INPUT FOR THIS TASK
========
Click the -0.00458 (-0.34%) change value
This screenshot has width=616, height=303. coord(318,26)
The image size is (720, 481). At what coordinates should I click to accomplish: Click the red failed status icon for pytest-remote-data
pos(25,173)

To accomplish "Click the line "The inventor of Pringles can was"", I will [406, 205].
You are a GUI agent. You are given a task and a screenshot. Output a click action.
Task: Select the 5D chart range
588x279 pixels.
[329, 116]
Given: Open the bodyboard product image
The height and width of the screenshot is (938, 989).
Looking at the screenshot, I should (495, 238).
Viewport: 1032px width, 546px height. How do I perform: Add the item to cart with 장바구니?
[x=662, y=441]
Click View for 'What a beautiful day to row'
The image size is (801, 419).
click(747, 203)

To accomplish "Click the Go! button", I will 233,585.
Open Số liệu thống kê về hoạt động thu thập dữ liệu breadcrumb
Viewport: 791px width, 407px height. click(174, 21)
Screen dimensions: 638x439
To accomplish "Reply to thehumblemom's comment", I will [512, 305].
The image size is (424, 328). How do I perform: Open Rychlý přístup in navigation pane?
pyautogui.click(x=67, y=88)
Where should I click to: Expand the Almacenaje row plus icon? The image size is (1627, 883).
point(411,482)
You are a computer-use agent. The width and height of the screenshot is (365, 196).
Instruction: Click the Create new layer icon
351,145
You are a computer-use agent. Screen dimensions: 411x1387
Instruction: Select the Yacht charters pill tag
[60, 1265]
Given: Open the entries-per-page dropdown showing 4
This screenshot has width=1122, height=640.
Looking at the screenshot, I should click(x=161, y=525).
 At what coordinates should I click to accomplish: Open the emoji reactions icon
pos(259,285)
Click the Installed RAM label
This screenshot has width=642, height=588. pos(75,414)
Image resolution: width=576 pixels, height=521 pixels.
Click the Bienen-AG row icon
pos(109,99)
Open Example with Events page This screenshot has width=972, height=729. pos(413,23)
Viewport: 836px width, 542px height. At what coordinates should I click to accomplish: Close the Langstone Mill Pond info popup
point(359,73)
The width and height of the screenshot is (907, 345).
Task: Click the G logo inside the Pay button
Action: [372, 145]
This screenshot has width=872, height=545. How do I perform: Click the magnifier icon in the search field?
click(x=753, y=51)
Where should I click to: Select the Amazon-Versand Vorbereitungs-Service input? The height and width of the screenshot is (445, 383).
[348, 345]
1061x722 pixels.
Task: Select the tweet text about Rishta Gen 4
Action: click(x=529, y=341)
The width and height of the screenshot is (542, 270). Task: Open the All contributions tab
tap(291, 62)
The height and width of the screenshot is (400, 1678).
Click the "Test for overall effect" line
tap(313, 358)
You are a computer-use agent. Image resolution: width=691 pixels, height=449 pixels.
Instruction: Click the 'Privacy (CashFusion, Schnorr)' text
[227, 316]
========
WORK INSTRUCTION
Show each line of the material that includes the string "dimensions" by copying it.

WORKED SOLUTION
Screen dimensions: 638x439
You are a computer-use agent. Screen dimensions: 411x1387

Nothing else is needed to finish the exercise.